____ DATA SUPPLIED

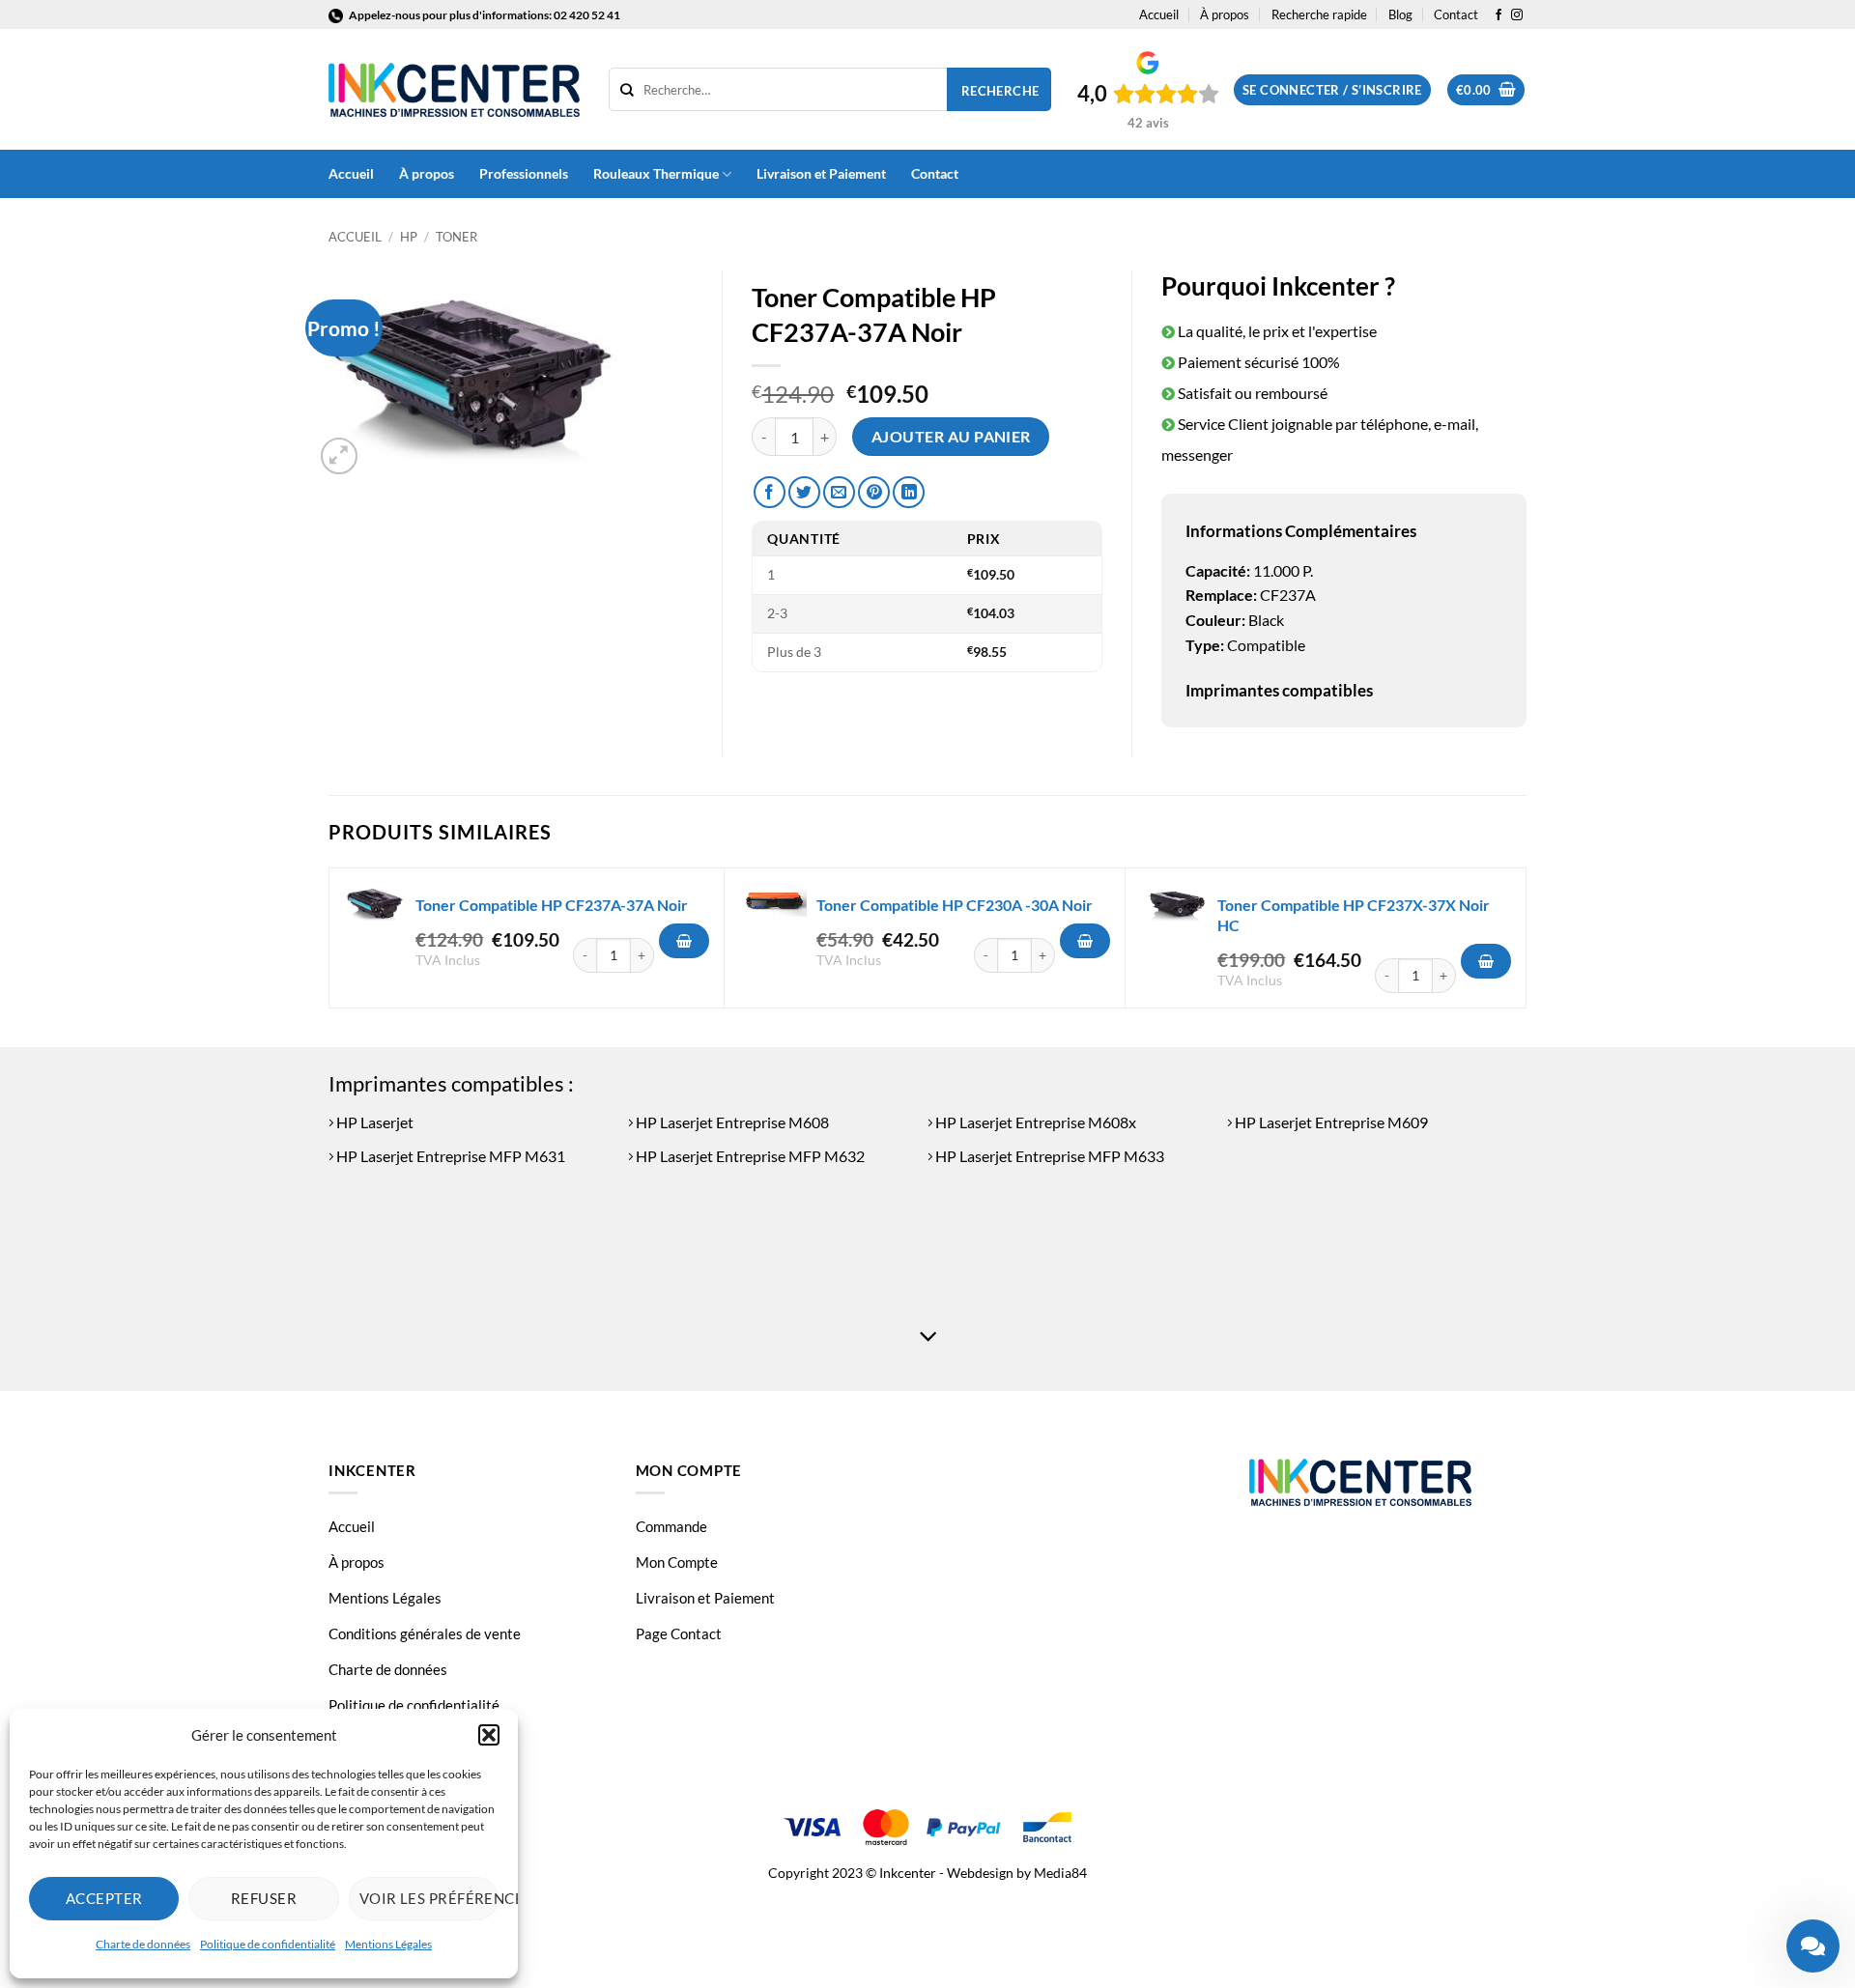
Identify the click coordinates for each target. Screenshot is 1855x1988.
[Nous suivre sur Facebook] (1498, 15)
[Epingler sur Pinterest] (874, 492)
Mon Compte (677, 1562)
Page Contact (679, 1633)
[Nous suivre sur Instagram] (1517, 15)
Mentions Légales (388, 1944)
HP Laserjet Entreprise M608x (1034, 1122)
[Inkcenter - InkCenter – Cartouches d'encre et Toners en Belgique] (454, 90)
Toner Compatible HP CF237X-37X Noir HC (1353, 914)
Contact (1456, 14)
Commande (671, 1526)
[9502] (684, 940)
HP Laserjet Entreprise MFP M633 (1048, 1156)
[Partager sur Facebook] (769, 492)
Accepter (104, 1898)
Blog (1400, 14)
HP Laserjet (373, 1122)
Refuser (264, 1898)
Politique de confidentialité (267, 1944)
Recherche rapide (1319, 14)
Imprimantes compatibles (1279, 690)
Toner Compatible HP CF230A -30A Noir (954, 904)
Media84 (1060, 1872)
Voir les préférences (429, 1898)
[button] (489, 1735)
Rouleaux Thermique (656, 173)
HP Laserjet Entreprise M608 (731, 1122)
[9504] (1486, 961)
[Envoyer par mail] (839, 492)
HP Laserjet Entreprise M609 (1330, 1122)
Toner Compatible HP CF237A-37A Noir (551, 904)
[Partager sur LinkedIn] (909, 492)
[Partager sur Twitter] (804, 492)
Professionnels (523, 173)
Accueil (1159, 14)
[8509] (1085, 940)
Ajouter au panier (951, 436)
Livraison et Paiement (821, 173)
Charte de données (143, 1944)
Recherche (1000, 91)
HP (408, 236)
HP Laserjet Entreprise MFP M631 (449, 1156)
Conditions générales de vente (424, 1633)
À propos (1224, 14)
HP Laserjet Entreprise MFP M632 (749, 1156)
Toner (456, 236)
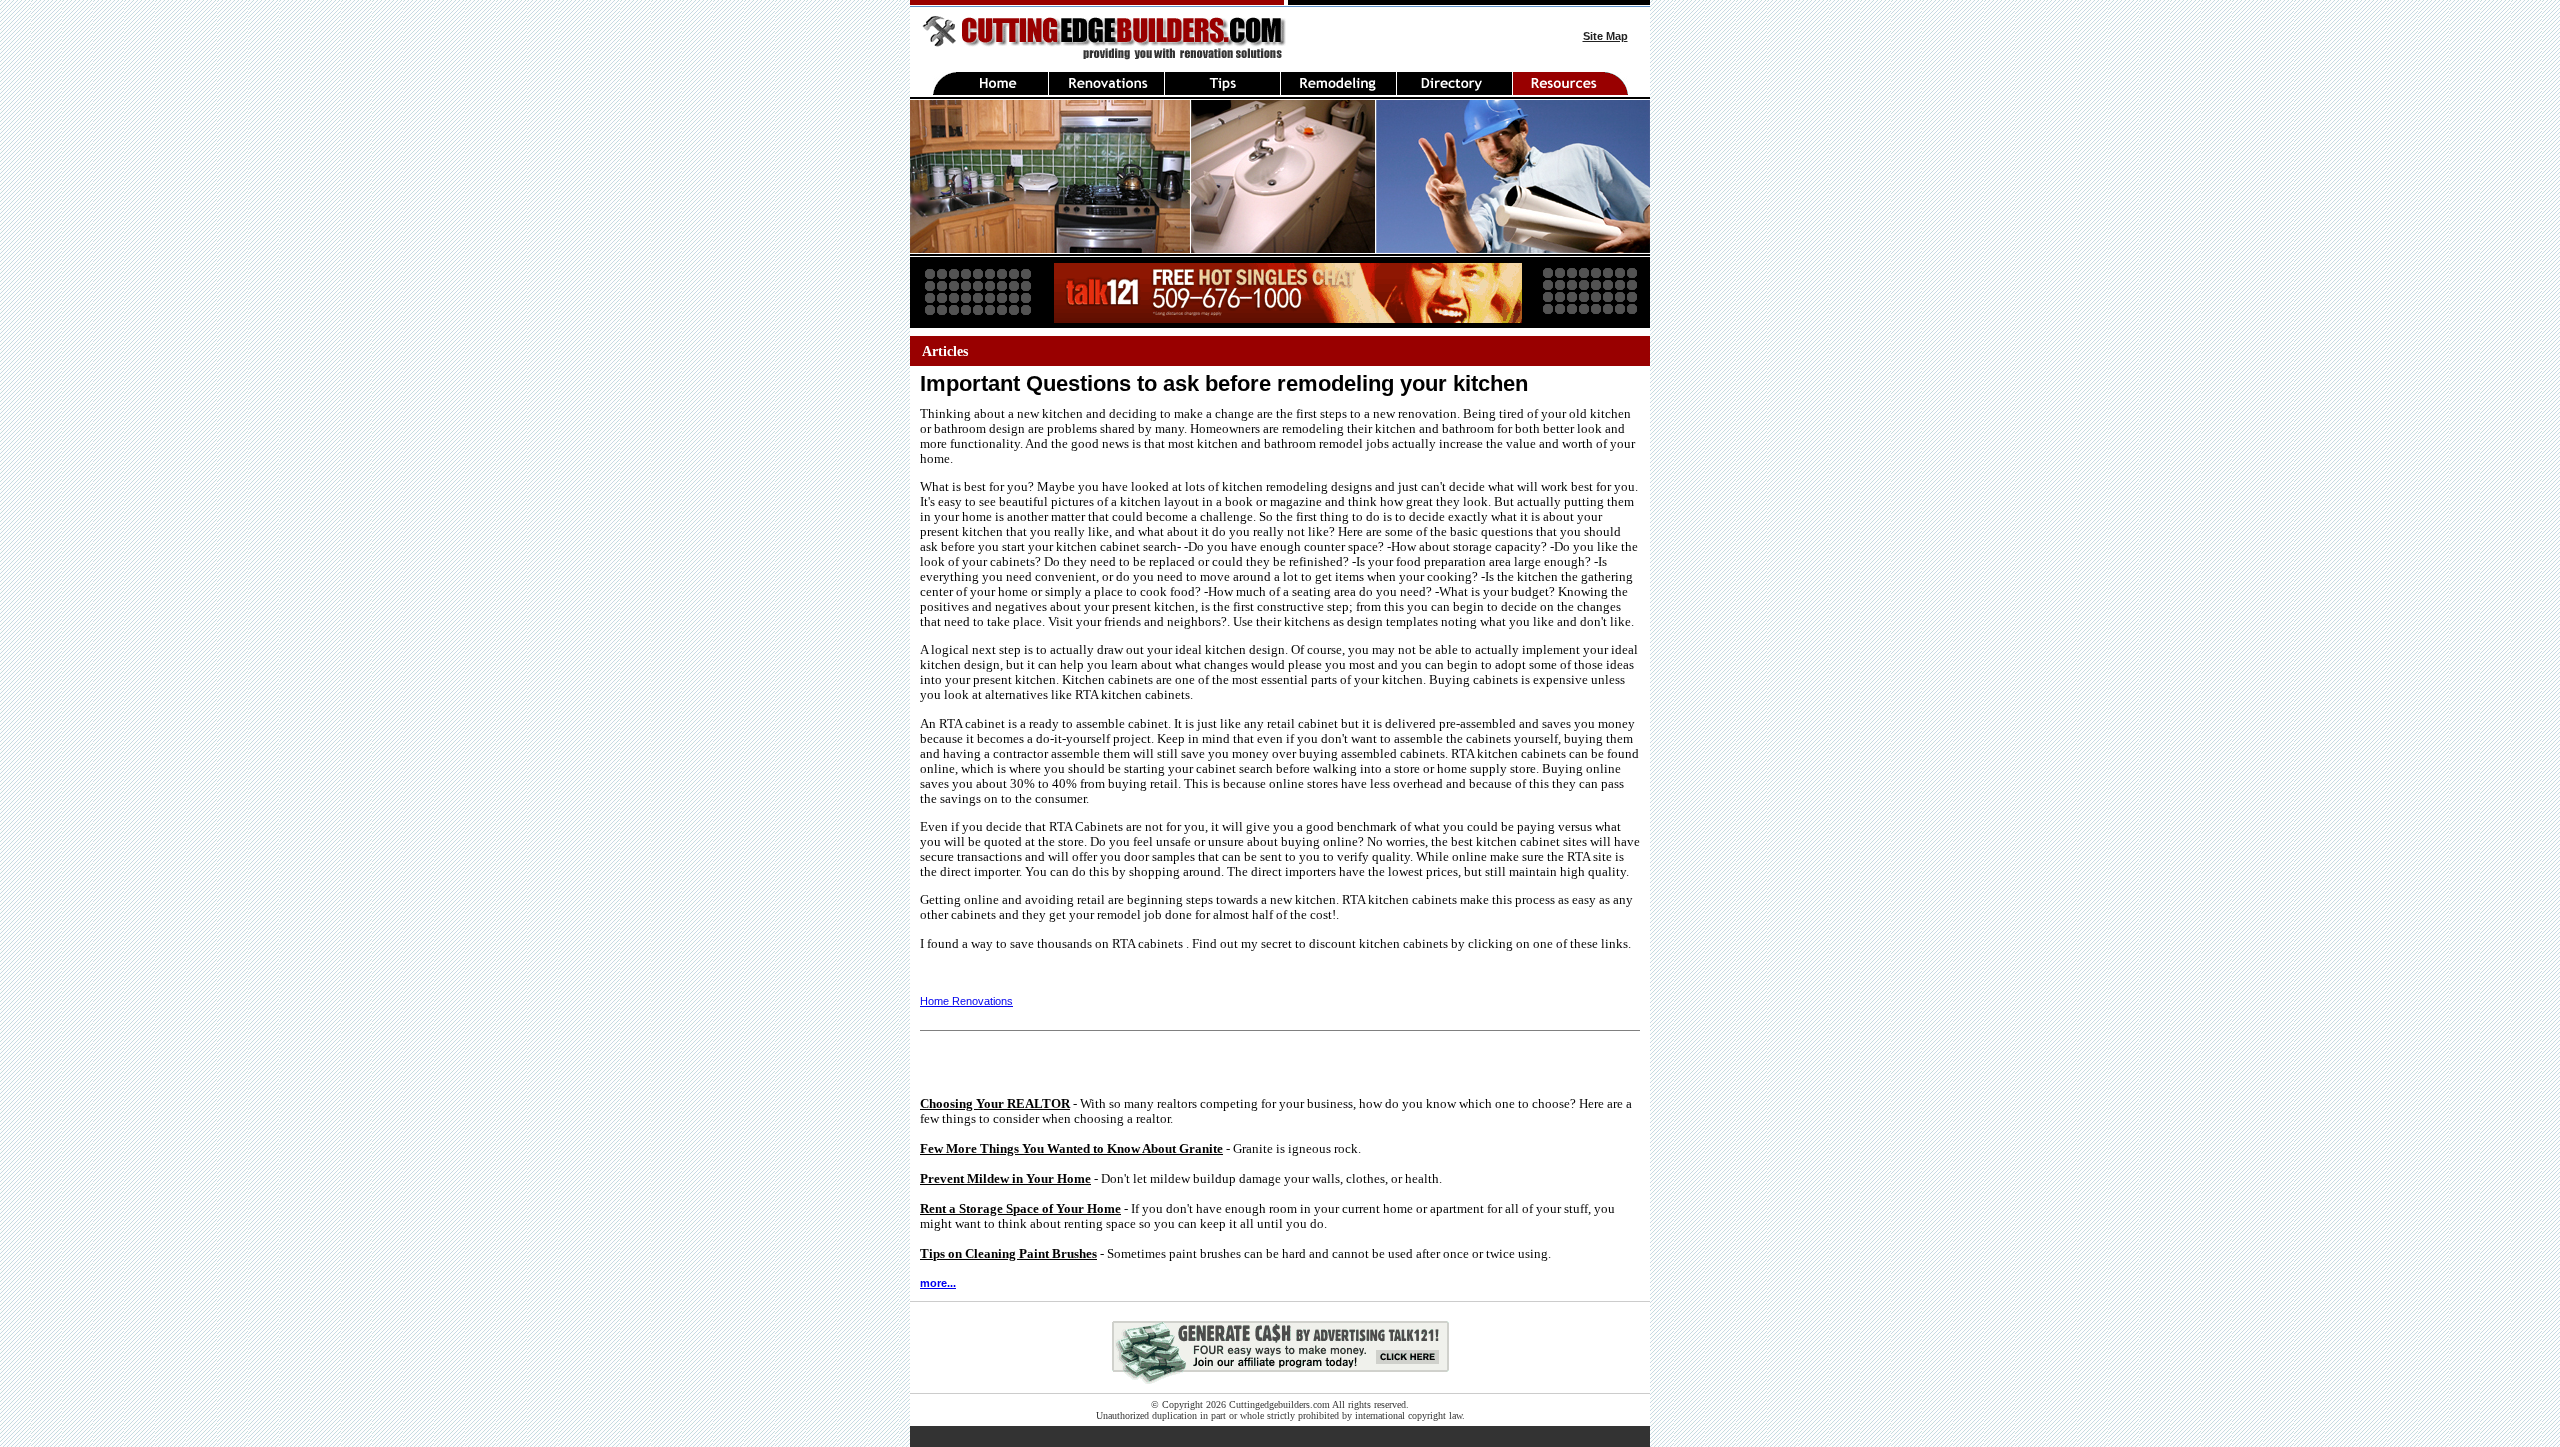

________

## [PROBLEM]
Copy each line of the entries that includes the word "Nous".

## [SOLUTION TO THE EXERCISE]
[Nous suivre sur Facebook] (1498, 15)
[Nous suivre sur Instagram] (1517, 15)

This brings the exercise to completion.